_Document segment_:
Whatever other sins he is guilty of, Kim Il-sung, the founder of the ruling dynasty in North Korea, deserves historical accolades for driving the Japanese out of Korea. For this transgression, he was punished by the USA that under the fig leaf of UN-sponsored conflict resolution, invaded Korea and killed 290,000 North Korean soldiers and was responsible for nearly 3 million civilian casualties in the south and north combined. That is about 10 percent of the total population in 1950. Can you imagine how the USA would react if a country that had invaded and killed 30 million of its citizens would react to a “comedy” that climaxed with the assassination of its president? Of course, that is completely hypothetical question given the fact that the USA has ruled the world for the better part of a century. Eventually that will change under the impact of economic transformations that will render the imperialist monster toothless—the sooner the better.
In April 2013 I wrote a survey for CounterPunch on Korean War movies made by Koreans that included Jang Hoon’s The Front Line, about which I wrote:
Set during the final months of the war, soldiers from either side have not only grown war-weary; they have gotten into the habit of dropping off gifts to each other-like wine and cigarettes-at a designated secret store-box at the bottom of a bunker near the front lines.
This is the second reconciliation film directed by Jang Hoon. His “Secret Reunion”, a 2010 film I have not seen, is about former north and south Korean spies bonding together out of a shared interest.
The very good news is that “Secret Reunion” is now available on Netflix streaming. It is Korean filmmaking at its very best. If you are familiar with Korean film, that’s reason enough to check it out. If Hong Kong cinema has seen its day, you can make the case that Korea not only carries on in the grand tradition but also elevates it to a higher level.
Now that I have gotten through the “prestige” Hollywood movies the studio sent me in November and December, I can finally get back to the kind of movie that I really care about—the leftwing documentary or the narrative film made in some peripheral nation on a shoestring budget featuring a non-professional cast. When I took one look at the back of the DVD for “Old Dog”, I knew I was back on native ground:
When a young man notices several thefts of mastiffs from Tibetan farm families, he decides to sell his family’s dog before it is stolen and sold on the black market. His father, an aging Tibetan herder, is furious when he discovers their dog missing. When the father seeks to buy the dog back, it leads to a series of tragicomic events that threaten to tear the family apart, while showing the erosion of Tibetan culture under the pressures of contemporary society.

_Data records_:
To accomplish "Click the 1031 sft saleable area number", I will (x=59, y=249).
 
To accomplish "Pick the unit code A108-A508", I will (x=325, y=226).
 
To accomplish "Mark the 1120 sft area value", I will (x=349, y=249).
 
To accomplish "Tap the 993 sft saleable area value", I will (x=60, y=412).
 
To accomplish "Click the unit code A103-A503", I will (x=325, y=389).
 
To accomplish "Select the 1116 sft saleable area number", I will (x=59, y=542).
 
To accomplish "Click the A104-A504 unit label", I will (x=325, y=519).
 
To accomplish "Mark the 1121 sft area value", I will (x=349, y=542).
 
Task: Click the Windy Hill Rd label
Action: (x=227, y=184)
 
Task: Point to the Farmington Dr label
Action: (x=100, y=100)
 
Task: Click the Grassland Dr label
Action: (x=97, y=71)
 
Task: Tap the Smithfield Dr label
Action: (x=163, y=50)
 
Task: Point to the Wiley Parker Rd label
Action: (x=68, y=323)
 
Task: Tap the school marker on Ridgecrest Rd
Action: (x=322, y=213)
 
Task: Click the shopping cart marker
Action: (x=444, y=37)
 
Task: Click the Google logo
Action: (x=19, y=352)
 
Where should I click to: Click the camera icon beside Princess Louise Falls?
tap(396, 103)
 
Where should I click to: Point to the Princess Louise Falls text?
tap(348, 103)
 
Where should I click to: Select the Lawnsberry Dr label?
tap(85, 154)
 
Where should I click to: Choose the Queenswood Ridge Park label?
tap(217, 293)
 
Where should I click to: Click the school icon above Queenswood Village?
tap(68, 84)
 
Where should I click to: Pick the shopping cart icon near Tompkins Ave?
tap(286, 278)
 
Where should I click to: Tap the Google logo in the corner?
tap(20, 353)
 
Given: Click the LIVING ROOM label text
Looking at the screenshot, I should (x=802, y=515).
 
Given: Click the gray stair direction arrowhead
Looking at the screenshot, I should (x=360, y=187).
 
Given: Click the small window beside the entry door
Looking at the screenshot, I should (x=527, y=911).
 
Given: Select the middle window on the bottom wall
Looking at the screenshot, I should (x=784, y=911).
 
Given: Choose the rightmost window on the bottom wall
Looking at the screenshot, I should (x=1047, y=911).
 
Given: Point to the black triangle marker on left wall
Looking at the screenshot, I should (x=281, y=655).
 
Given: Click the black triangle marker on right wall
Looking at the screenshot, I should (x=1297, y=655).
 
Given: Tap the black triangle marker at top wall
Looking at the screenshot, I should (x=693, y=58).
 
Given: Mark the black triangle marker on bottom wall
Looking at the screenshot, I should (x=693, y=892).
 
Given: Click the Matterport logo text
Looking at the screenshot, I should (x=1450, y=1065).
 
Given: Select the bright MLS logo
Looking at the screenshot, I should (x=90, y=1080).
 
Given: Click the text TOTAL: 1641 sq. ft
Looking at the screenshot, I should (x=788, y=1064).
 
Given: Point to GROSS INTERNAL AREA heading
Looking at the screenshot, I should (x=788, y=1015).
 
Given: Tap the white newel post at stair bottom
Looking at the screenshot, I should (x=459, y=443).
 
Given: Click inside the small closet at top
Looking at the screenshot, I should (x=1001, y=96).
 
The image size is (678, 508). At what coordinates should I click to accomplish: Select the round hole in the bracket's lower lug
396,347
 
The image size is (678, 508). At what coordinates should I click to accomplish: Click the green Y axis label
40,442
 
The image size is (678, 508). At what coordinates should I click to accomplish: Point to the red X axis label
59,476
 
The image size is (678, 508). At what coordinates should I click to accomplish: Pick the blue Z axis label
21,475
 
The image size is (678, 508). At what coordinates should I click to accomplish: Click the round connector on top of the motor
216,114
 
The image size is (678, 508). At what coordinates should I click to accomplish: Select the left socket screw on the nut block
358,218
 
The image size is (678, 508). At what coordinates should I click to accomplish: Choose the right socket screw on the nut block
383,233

_Stated exercise 1_:
Answer these questions about the article on Korean and Tibetan films:
(a) In what month and year did the writer publish a survey for CounterPunch on Korean War movies?
(b) On which streaming service is "Secret Reunion" now available?
(c) In "Old Dog," what kind of dogs are being stolen from Tibetan farm families?
_Stated exercise 2_: Please rewrite the data rows as a Markdown table with the columns Number and Line, starting with the first line of the data rows and going on through the line containing "Action: (x=97, y=71)". Give each line its own number and leave out blank lines.

_Reply 1_:
(a) April 2013
(b) Netflix
(c) Mastiffs

_Reply 2_:
| Number | Line |
|---|---|
| 1 | To accomplish "Click the 1031 sft saleable area number", I will (x=59, y=249). |
| 2 | To accomplish "Pick the unit code A108-A508", I will (x=325, y=226). |
| 3 | To accomplish "Mark the 1120 sft area value", I will (x=349, y=249). |
| 4 | To accomplish "Tap the 993 sft saleable area value", I will (x=60, y=412). |
| 5 | To accomplish "Click the unit code A103-A503", I will (x=325, y=389). |
| 6 | To accomplish "Select the 1116 sft saleable area number", I will (x=59, y=542). |
| 7 | To accomplish "Click the A104-A504 unit label", I will (x=325, y=519). |
| 8 | To accomplish "Mark the 1121 sft area value", I will (x=349, y=542). |
| 9 | Task: Click the Windy Hill Rd label |
| 10 | Action: (x=227, y=184) |
| 11 | Task: Point to the Farmington Dr label |
| 12 | Action: (x=100, y=100) |
| 13 | Task: Click the Grassland Dr label |
| 14 | Action: (x=97, y=71) |